WORKING DATA below:

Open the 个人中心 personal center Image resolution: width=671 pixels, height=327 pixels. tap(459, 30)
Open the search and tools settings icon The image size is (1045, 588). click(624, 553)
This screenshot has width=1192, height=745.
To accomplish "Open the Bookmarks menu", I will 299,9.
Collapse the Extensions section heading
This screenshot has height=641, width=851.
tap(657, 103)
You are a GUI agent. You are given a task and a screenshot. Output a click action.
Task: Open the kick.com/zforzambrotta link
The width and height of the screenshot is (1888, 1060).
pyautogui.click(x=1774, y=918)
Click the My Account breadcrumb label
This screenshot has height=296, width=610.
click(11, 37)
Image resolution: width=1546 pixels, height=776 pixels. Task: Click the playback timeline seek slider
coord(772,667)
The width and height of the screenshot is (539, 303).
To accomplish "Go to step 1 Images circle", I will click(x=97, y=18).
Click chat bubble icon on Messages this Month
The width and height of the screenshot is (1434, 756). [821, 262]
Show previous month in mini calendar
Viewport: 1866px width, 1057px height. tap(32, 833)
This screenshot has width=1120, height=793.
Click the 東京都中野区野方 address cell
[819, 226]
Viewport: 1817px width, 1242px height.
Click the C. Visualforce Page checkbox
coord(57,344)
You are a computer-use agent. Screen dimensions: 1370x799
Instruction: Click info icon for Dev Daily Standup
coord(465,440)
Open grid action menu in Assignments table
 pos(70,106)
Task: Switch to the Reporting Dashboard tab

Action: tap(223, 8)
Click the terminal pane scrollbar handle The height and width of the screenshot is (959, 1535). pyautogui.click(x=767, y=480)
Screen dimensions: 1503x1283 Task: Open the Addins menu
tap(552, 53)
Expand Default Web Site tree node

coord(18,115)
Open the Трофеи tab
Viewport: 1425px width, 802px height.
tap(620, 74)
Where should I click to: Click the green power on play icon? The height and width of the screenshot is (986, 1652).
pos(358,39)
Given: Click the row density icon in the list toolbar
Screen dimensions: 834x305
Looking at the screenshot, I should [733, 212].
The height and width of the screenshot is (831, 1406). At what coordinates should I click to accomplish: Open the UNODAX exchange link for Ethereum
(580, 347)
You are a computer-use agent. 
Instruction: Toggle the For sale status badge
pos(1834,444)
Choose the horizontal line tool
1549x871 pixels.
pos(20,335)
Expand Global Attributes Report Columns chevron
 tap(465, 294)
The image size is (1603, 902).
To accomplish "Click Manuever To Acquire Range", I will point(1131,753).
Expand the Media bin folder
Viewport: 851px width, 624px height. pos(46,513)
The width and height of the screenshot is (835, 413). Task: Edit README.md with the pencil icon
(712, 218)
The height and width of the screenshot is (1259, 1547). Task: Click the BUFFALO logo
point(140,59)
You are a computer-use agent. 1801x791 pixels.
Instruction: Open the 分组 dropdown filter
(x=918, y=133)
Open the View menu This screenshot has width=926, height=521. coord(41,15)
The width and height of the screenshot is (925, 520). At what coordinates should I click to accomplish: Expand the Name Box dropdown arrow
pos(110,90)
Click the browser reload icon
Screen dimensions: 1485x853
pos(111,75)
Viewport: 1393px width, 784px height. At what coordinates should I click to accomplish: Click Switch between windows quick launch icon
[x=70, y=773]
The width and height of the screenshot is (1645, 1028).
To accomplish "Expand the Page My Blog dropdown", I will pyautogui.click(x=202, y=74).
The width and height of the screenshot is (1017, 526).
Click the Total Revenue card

End of WORKING DATA.

=== WHAT IS BEING ASKED ===
Transcribe all of the records above without altering anything.

=== FINISHED EXERCISE ===
Open the 个人中心 personal center Image resolution: width=671 pixels, height=327 pixels. tap(459, 30)
Open the search and tools settings icon The image size is (1045, 588). click(624, 553)
This screenshot has width=1192, height=745.
To accomplish "Open the Bookmarks menu", I will 299,9.
Collapse the Extensions section heading
This screenshot has height=641, width=851.
tap(657, 103)
You are a GUI agent. You are given a task and a screenshot. Output a click action.
Task: Open the kick.com/zforzambrotta link
The width and height of the screenshot is (1888, 1060).
pyautogui.click(x=1774, y=918)
Click the My Account breadcrumb label
This screenshot has height=296, width=610.
click(11, 37)
Image resolution: width=1546 pixels, height=776 pixels. Task: Click the playback timeline seek slider
coord(772,667)
The width and height of the screenshot is (539, 303).
To accomplish "Go to step 1 Images circle", I will click(x=97, y=18).
Click chat bubble icon on Messages this Month
The width and height of the screenshot is (1434, 756). [821, 262]
Show previous month in mini calendar
Viewport: 1866px width, 1057px height. tap(32, 833)
This screenshot has width=1120, height=793.
Click the 東京都中野区野方 address cell
[819, 226]
Viewport: 1817px width, 1242px height.
Click the C. Visualforce Page checkbox
coord(57,344)
You are a computer-use agent. Screen dimensions: 1370x799
Instruction: Click info icon for Dev Daily Standup
coord(465,440)
Open grid action menu in Assignments table
 pos(70,106)
Task: Switch to the Reporting Dashboard tab

Action: tap(223, 8)
Click the terminal pane scrollbar handle The height and width of the screenshot is (959, 1535). pyautogui.click(x=767, y=480)
Screen dimensions: 1503x1283 Task: Open the Addins menu
tap(552, 53)
Expand Default Web Site tree node

coord(18,115)
Open the Трофеи tab
Viewport: 1425px width, 802px height.
tap(620, 74)
Where should I click to: Click the green power on play icon? The height and width of the screenshot is (986, 1652).
pos(358,39)
Given: Click the row density icon in the list toolbar
Screen dimensions: 834x305
Looking at the screenshot, I should [733, 212].
The height and width of the screenshot is (831, 1406). At what coordinates should I click to accomplish: Open the UNODAX exchange link for Ethereum
(580, 347)
You are a computer-use agent. 
Instruction: Toggle the For sale status badge
pos(1834,444)
Choose the horizontal line tool
1549x871 pixels.
pos(20,335)
Expand Global Attributes Report Columns chevron
 tap(465, 294)
The image size is (1603, 902).
To accomplish "Click Manuever To Acquire Range", I will point(1131,753).
Expand the Media bin folder
Viewport: 851px width, 624px height. pos(46,513)
The width and height of the screenshot is (835, 413). Task: Edit README.md with the pencil icon
(712, 218)
The height and width of the screenshot is (1259, 1547). Task: Click the BUFFALO logo
point(140,59)
You are a computer-use agent. 1801x791 pixels.
Instruction: Open the 分组 dropdown filter
(x=918, y=133)
Open the View menu This screenshot has width=926, height=521. coord(41,15)
The width and height of the screenshot is (925, 520). At what coordinates should I click to accomplish: Expand the Name Box dropdown arrow
pos(110,90)
Click the browser reload icon
Screen dimensions: 1485x853
pos(111,75)
Viewport: 1393px width, 784px height. At what coordinates should I click to accomplish: Click Switch between windows quick launch icon
[x=70, y=773]
The width and height of the screenshot is (1645, 1028).
To accomplish "Expand the Page My Blog dropdown", I will pyautogui.click(x=202, y=74).
The width and height of the screenshot is (1017, 526).
Click the Total Revenue card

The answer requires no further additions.